Раз-два, упал, лобызнул, встал. Зря, что ли, каждый день плаваю и тренируюсь, чай, спина не отвалится, задница в самый ответственный момент не перевесит, колени не подведут. Всего и делов-то.
Стоп. Почему не слышу ликований? Отчего все застыли в ожидании? Что еще надо? Что забыл? Ах да, все вышеперечисленное я, как это со мной случается, сначала проделал в уме. Так что для окружающих я просто встал как пень, вылупившись на папу. Ладно, хорошо, еще из лодки выполз. Ничего не потеряно. Вперед, Барбаросса! Стоп. Какое вперед? Первым должен идти дож, демонстрируя всем золотую розу, потом патриарх и клир собора Святого Марка со свечами. На кой свечи днем? Ладно, не мое дело. Ага, под руки берут, ведут, как же я, дурная голова, обо всем позабыл, чуть церемониал не попортил, вот стыдно-то было бы!
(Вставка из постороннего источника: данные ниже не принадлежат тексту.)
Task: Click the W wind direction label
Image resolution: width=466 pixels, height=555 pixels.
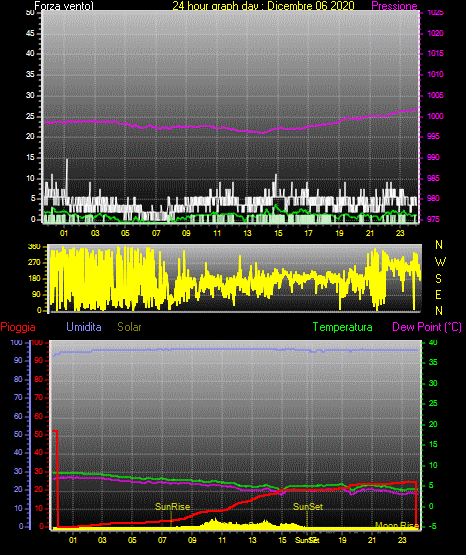Action: (440, 262)

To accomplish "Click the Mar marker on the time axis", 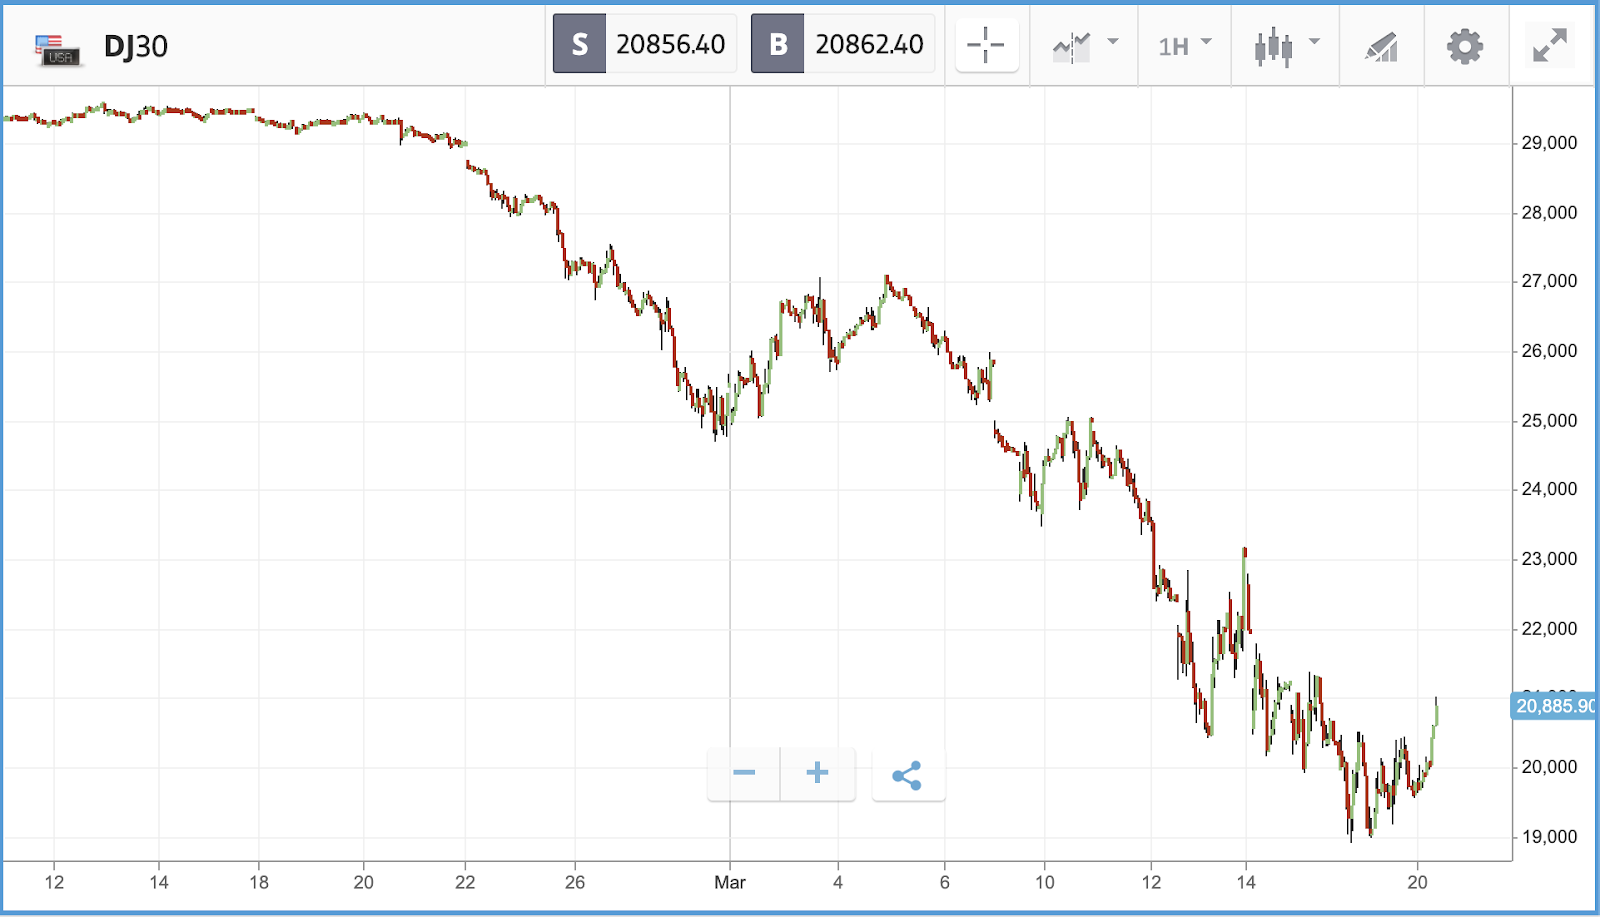I will pyautogui.click(x=730, y=882).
Ага, ни дать ни взять, точно осадную башню, вывели меня на прямую позицию, сейчас бы не меч, а нож для метания и… прямо в темечко. Не о том ты думаешь, Барбаросса. Все. Хватит мечтать. Оружие сложил, голову склонил, корону снял, шаг, другой, теперь уже взаправду. На колени хлоп, корону положил и… к туфле. Чмок. Стою. Жду. Долго ли будут еще мучать?
Не долго, не дурак Роланд и уж точно не самоубийца, такого, как я, пред собой держать. Я ведь и без меча, если что. Стоп, Фридрих! Не смешно. Прекрати немедленно!
Александр со слезами на глазах протянул руки и сам помог мне подняться, прижав к себе и поцеловав в знак примирения. Картина «Возвращение блудного сына».
Народ за спиной возликовал. Что же, ему положено ликовать. Колокольный звон рассыпался звонким золотом. Полагаю, папа упал бы, не подхвати я его буквально в последний момент.
Ничего-ничего, это солнце, бессонная ночь, волнения… Ему бы теперь отдохнуть, бедняге, да не тут-то было. Народ жаждет пастырского слова. Помню эту часть церемониала, около меня будет стоять специальный толмач, который переведет все сказанное слово в слово. Обо мне позаботились, значит, а о нем? О старом, уставшем, больном, стало быть, нет. Эх, кардиналы, язву вам в печень. Да разве ж так делается?!
Взяв Александра под руку, пожалуй, надо было на руки, старик реально на ногах не стоял, я аккуратно помог ему спуститься с помоста и провел в собор.
По окончании проповеди, которая его немного взбодрила, я помог папе сесть в седло и хотел уже, взяв за узду, провести его коня несколько заранее оговоренных шагов, но он вдруг не позволил мне этого сделать, благословив и отпустив от себя.
А через неделю, 1 августа 1177 года, во дворце патриарха папа еще раз торжественно назвал меня своим дражайшим сыном, ревностным в деле защиты веры, католическим государем, то же самое, ну, может быть, в несколько иных выражениях было сказано в адрес Беатрикс и наследника Генриха. Александр обещал относиться к моей супруге и детям с подобающим уважением, часто поминая в молитвах. После чего я выступил с ответной речью, заявив, что вступил в борьбу против римской церкви в результате заблуждения и под влиянием дурных советников. После чего еще раз подтвердил, что признаю папу Александра III, и пообещал соблюдать договоры, заключенные с римской церковью, королем Сицилии и ломбардскими городами. Далее все участники церемонии принесли клятвы на Евангелии, святых мощах и кусочке креста, на коем был распят Иисус Христос.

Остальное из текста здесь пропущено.